Looking for Mabel Normand

Madcap Mabel Normand



Restless SPIRITS  

Reality Came to the Community of Fantasy-Makers


A fantasy by

Marilyn Slater

Looking for Mabel

October 21, 2011




     The fog clung to the grass so only the gravestones were seen; it was as if they were floating in a still gray pool of milky water.  It was strange how it always seemed 10 degrees cooler inside the gates of the cemetery. In the dark, the coolness seemed eerie, not the kind of coolness that a sweater could protect me from; it reached inside to my very core.  The light posts wear halos and even with a flashlight it is hard to find the way down the path to the main mausoleum at the very back; past the tombs, headstones and little lake; looking down, both the path and my feet seem to disappear.
     Why was I here, what possessed me to come? Now it seemed rather foolish to visit a graveyard at night but the ghosts didn’t appear in the sun, the night was their element. So here I am, wanting to disprove the stories or deep down where I don’t visit often, near where my logic stops and my imagination reigns, I wanted the stories to be true.   

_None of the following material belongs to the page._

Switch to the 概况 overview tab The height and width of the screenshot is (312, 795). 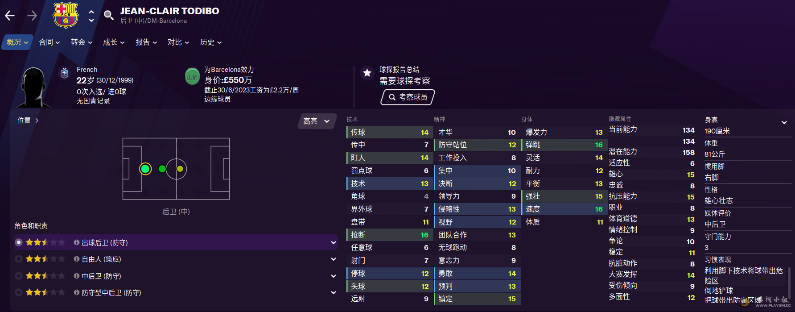tap(17, 42)
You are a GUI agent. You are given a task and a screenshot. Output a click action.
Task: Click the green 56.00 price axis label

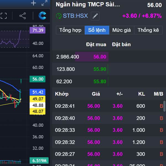coord(38,79)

The experience…..yes, that was it, I wanted the experience.  The stories….oh yes, the stories.  At night - nights like this when the air is still and heavily hugs the ground and light couldn’t penetrate the darkness more than a few feet.  At the main mausoleum, the old one near the end of the path, it’s said that a women in an evening gown, with flowers in her hair, weeps, while a translucent figure of a man walks.  Restless spirits.  Is the woman Virginia Rappe, crying for her unjust treatment by film historians?  

Is the man, William Desmond Taylor, trying to find his way back to the Paramount studio lot, which is adjacent to the rear wall of the cemetery?  Was it possible that he doesn’t “rest in peace” still waiting for someone to be held accountable for his murder?

 Stories, Hollywood stories, the Hollywood (Forever) stories… The deaths of these two restless spirits have haunted Hollywood since their internment at the cemetery.  The date on Virginia Rappe’s grave reads 1921 and William Desmond (Tanner) Taylor says February 1922. It was so long ago. It was a time when reality came to the community of fantasy-makers.   Even then, the movies were filled with tales of murder, violence, sex, overindulgence and excess but it became real, perhaps far too real.  Both of their deaths were violent and shrouded in mystery ---with endless speculation and gossip. 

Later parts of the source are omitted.